Moreover, due to mechanical failure, the Landsat 7 image dated 1 January 2008 was affected by scan line corrector (SLC) off failure. Thus, scan lines were removed to enhance the image’s visual appearance using the Landsat toolbox’s ‘fix Landsat 7 scan line errors’ of ArcGIS software [54]. Finally, to ensure consistency between datasets throughout the classification and analysis process, all images were projected to the Universal Transverse Mercator (UTM) map Projection System, Zone 37N, and the Datum of the World Geodetic System (WGS84).

2.4. Image Classification

Following image pre-processing, both unsupervised and supervised image classification techniques were employed [53]. Initially, unsupervised classification was applied using the iterative self-organizing data analysis (ISODATA) algorithm to determine spectral clusters in images with ERDAS Imagine Version 15 [53,55,56]. Then, supervised image classification was performed after collecting training data from the existing LC classes [47]. From each of the predetermined LC classes, the signatures of polygons were delineated based on information gathered from field observations, elders, and Google Earth [56,57]. The pixels contained in these polygons were used to record the spectral signatures of the corresponding LC class acquired from satellite imagery [53]. A polygon of the homogenous map class was selected as a sample unit instead of a single pixel [47]. This was done to reduce misregistration and to increase the quality of the match of image segmentation analysis [58]. The classification was then performed using Landsat pixels that overlapped the training areas. The number of training sites varied from one LC to another depending on the ease of identification and level of variability [47]. Then, each pixel of the image dataset was placed in the LC class via the maximum likelihood classifier (MLC) algorithm in ERDAS Imagine 15 [53]. The MCL algorithm is the most widely adopted classification algorithm and uses a per-pixel method to account for the spectral information of LC classes [57]. A classification scheme of LC classes was developed for the study area (Table 2) based on a reconnaissance field survey, Google Earth imagery, and supplementary ancillary data [47,53,58].

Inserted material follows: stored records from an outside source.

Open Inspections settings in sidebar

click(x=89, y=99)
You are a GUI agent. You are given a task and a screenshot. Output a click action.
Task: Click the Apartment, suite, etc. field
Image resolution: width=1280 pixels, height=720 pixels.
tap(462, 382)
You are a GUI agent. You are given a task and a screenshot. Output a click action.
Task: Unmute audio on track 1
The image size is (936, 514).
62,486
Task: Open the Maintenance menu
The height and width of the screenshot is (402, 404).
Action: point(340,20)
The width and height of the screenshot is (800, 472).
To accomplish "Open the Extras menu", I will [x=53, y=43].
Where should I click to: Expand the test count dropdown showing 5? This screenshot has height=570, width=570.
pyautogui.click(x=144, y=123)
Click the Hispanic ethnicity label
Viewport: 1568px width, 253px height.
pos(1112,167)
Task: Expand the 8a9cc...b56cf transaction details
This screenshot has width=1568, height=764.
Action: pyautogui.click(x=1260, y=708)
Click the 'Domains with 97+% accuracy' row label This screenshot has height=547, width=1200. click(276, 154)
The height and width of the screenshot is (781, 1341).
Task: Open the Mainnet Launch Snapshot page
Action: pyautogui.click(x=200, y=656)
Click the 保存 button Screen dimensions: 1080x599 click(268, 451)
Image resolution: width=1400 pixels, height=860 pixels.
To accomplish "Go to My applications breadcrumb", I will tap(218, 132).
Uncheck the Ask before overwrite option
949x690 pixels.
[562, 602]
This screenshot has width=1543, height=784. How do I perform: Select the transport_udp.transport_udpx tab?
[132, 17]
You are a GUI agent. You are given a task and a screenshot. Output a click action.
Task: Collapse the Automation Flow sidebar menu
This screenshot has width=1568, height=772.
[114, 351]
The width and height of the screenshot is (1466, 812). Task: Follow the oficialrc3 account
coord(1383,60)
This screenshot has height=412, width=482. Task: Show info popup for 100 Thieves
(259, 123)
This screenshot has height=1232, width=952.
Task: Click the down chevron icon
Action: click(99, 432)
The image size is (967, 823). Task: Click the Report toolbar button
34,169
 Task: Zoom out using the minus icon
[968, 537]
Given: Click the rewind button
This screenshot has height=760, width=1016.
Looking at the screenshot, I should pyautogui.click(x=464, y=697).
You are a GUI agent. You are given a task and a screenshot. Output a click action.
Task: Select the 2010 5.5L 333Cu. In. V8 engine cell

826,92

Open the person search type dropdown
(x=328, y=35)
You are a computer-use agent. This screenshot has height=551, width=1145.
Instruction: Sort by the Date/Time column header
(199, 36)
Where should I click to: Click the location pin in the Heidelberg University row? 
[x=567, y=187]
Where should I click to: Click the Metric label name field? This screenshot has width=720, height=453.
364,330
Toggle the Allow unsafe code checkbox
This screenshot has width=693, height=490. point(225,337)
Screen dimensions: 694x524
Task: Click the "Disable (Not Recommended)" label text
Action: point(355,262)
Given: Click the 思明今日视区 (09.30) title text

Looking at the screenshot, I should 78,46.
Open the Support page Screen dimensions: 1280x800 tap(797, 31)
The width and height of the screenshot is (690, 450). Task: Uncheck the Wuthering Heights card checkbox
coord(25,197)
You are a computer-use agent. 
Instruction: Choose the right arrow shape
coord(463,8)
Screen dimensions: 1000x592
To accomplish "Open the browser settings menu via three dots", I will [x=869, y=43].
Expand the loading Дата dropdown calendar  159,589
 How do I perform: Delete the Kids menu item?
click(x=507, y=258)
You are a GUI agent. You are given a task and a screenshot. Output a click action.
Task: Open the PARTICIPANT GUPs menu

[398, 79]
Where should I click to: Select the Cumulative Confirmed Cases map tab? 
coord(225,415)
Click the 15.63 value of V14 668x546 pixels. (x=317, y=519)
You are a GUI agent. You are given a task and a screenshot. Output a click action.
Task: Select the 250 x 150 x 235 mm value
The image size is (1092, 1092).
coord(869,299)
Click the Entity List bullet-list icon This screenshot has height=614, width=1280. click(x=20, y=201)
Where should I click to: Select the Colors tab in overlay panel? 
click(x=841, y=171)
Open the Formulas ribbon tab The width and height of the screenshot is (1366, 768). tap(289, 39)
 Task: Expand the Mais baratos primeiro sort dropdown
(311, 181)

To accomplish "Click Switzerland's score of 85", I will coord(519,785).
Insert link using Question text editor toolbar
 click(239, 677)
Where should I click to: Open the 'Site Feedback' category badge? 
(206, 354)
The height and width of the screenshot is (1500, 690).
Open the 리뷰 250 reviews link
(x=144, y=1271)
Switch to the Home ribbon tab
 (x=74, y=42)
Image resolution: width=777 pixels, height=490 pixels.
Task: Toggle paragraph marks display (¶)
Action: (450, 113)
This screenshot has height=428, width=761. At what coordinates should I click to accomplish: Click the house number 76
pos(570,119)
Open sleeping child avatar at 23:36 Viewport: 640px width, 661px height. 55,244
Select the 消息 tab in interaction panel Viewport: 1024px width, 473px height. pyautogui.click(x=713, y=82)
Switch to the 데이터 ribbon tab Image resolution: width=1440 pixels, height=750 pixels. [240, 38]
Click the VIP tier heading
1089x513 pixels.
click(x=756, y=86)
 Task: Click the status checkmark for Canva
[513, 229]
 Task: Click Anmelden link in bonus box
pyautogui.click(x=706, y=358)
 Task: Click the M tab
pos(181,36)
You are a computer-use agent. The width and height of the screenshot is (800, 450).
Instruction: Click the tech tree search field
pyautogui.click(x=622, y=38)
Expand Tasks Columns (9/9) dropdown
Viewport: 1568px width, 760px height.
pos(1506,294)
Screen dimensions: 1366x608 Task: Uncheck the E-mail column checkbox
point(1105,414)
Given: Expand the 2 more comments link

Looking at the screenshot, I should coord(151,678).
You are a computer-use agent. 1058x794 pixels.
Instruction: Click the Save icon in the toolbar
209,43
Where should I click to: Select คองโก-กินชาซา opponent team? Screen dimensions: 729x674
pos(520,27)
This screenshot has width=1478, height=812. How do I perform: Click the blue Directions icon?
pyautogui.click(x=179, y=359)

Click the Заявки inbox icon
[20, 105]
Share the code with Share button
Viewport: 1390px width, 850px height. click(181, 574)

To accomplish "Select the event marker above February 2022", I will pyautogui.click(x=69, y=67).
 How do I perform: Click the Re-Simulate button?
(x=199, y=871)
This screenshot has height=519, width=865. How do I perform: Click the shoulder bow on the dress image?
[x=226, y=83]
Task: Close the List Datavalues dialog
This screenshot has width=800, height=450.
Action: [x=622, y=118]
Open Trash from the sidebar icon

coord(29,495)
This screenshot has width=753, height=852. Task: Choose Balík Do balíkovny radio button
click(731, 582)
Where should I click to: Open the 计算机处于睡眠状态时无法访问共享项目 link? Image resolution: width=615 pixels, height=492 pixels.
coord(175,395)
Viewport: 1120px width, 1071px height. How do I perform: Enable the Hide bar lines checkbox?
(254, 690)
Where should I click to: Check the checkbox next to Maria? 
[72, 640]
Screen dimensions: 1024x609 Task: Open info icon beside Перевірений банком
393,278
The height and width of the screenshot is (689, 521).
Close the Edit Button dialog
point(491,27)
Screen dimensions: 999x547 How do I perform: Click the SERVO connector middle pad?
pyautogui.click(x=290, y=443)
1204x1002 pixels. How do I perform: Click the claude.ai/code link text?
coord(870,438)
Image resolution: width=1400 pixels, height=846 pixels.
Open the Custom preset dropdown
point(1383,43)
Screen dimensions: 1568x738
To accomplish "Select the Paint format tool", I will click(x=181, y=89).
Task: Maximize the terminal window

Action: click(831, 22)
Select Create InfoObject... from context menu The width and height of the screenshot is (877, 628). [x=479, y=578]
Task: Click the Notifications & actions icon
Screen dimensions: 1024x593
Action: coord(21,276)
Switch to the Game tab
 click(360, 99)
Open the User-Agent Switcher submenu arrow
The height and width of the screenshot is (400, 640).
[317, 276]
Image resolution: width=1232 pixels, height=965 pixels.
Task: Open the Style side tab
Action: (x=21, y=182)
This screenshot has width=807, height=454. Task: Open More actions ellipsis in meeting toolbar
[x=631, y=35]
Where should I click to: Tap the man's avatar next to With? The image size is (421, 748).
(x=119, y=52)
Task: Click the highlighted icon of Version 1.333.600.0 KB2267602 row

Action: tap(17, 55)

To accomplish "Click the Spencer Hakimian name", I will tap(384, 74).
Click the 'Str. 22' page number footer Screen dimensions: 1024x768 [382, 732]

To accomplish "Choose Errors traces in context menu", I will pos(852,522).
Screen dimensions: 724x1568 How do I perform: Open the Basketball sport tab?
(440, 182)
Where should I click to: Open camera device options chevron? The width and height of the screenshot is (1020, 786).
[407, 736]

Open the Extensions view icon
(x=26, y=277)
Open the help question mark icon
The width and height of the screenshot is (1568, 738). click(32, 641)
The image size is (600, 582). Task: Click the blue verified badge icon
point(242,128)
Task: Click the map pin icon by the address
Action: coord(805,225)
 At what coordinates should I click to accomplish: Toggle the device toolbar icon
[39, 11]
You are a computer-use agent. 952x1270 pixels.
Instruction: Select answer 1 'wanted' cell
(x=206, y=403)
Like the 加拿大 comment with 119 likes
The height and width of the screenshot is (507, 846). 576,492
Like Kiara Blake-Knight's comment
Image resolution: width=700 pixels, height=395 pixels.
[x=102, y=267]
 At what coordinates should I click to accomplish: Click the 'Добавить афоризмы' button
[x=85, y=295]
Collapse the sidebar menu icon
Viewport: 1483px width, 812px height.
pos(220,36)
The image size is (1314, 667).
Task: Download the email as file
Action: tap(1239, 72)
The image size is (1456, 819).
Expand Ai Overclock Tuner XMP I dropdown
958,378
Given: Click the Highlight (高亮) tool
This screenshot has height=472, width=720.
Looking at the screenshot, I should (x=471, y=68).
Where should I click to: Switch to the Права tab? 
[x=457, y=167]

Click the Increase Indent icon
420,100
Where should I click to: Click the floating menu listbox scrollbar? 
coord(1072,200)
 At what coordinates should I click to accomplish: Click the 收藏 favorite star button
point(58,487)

2.5. Post-Classification Processing

2.5.1. Accuracy Assessment

Classification is only complete once it achieves a satisfactory level of accuracy [61]. Before analyzing change detection, the accuracy of digitally classified images must be validated [27]. An accuracy assessment involves generating a set of points for the classified image and comparing their positions with ground truth data [62]. These sets of points were chosen at random. For this purpose, stratified random sampling was used by allocating sample points to each LULC class. Training points that were used in classification were not used for accuracy assessment. Accordingly, 414 reference points were collected from field surveys, interviews with elders, and ancillary data: Google Earth images and NDVI maps generated by a stratified random sampling technique [27,62] to validate the accuracy of the classified images. A confusion matrix was then used to evaluate classification accuracy [53]. An error matrix compares information from reference data to information on the classified map for some sample areas [63]. Finally, based on Congalton and Green’s (2009) [62] formula, we calculated overall accuracy, producer’s and user’s accuracy, and kappa statistics.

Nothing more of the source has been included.